ASSIGNMENT:
Copy out exactly, from the entries that follow, the line holding "Task: Open the Firewall flame icon", the line holding "How do I perform: Click", and all lines between them, but no pictures.

GIVEN RECORDS:
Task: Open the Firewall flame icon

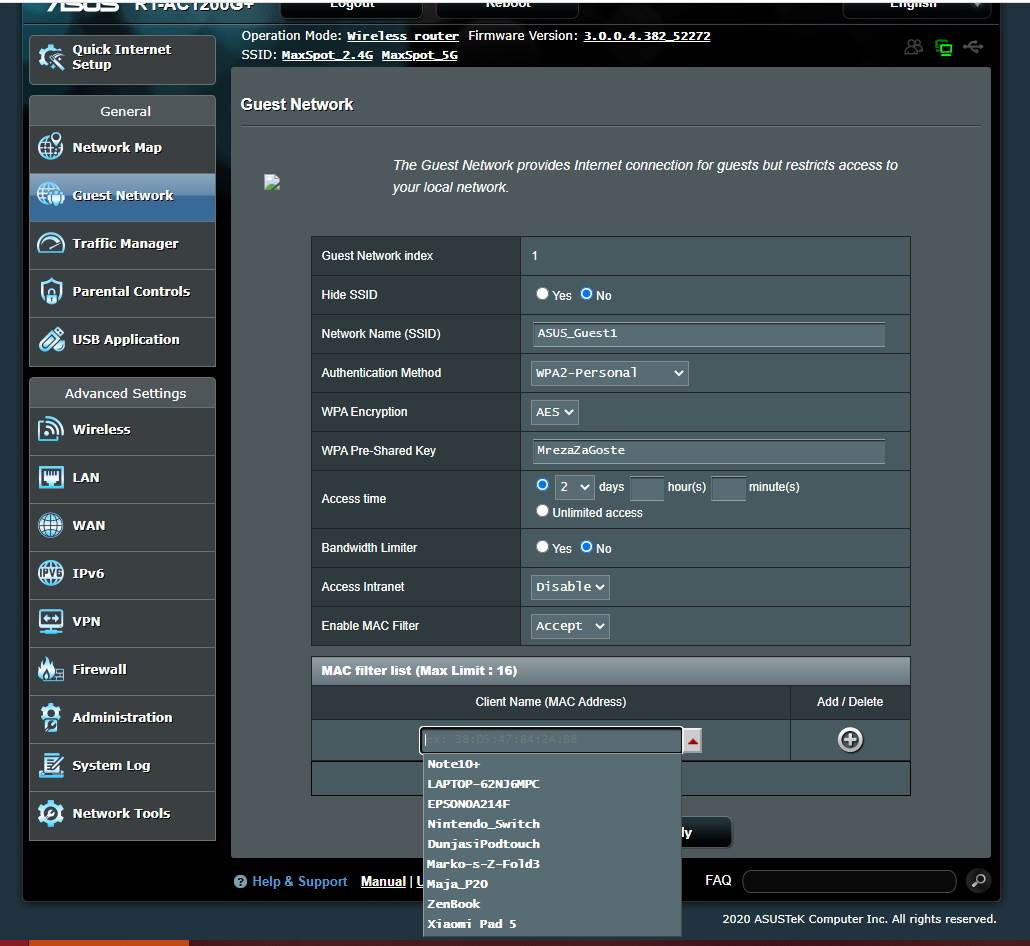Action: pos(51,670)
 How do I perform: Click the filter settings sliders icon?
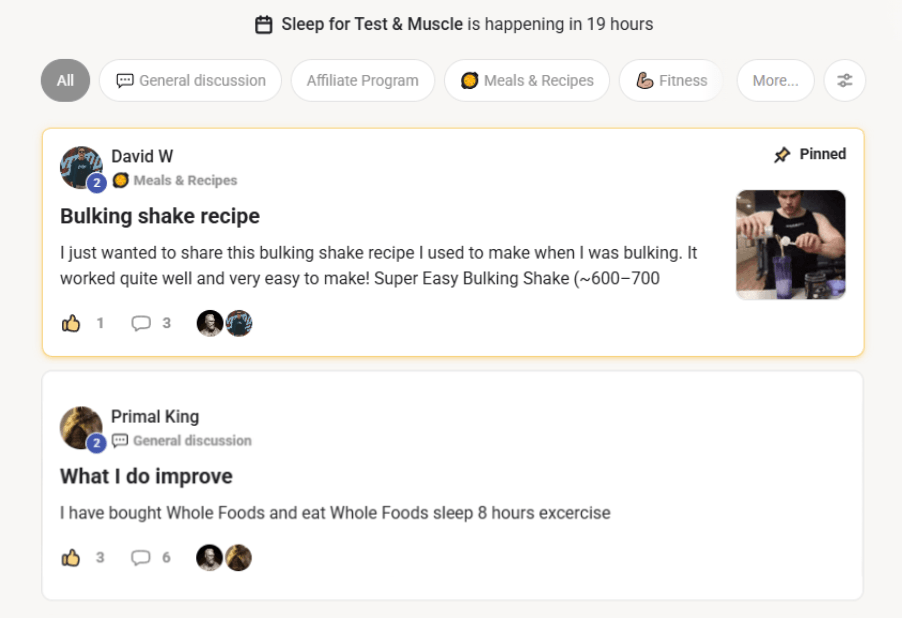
--
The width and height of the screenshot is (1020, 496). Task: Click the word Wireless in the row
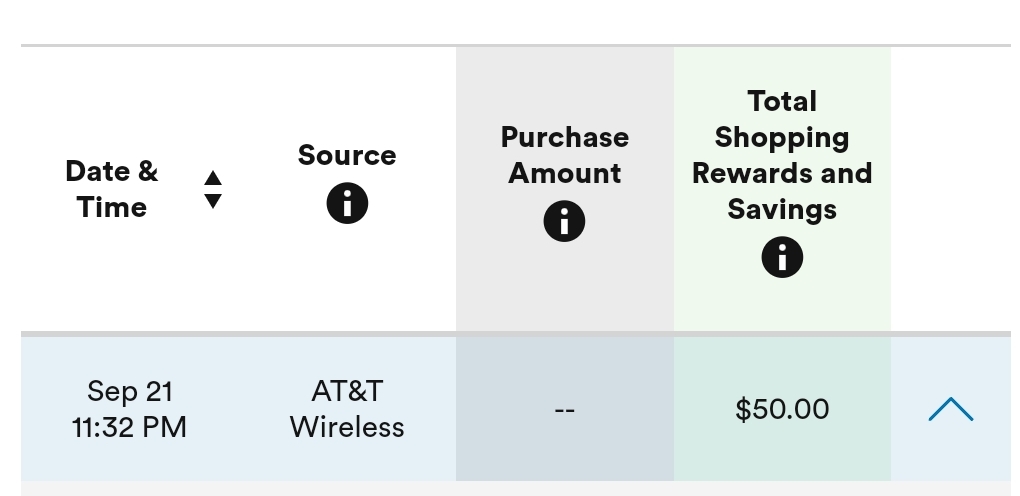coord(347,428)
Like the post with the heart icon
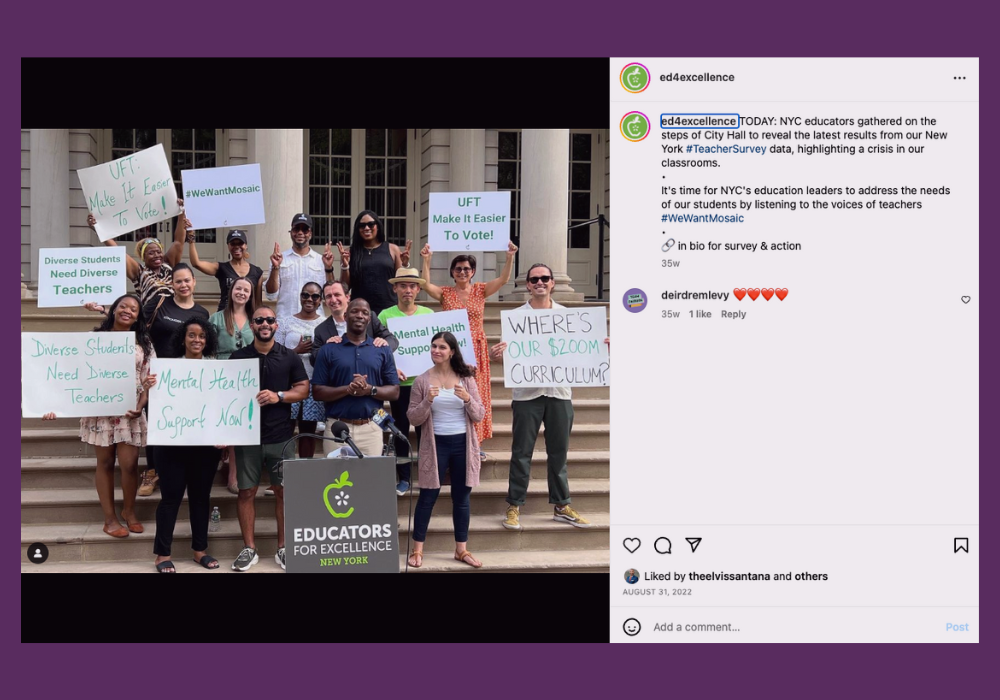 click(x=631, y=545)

TASK ANSWER:
Task: Open the Firewall flame icon

Action: pos(51,670)
 How do I perform: Click the filter settings sliders icon?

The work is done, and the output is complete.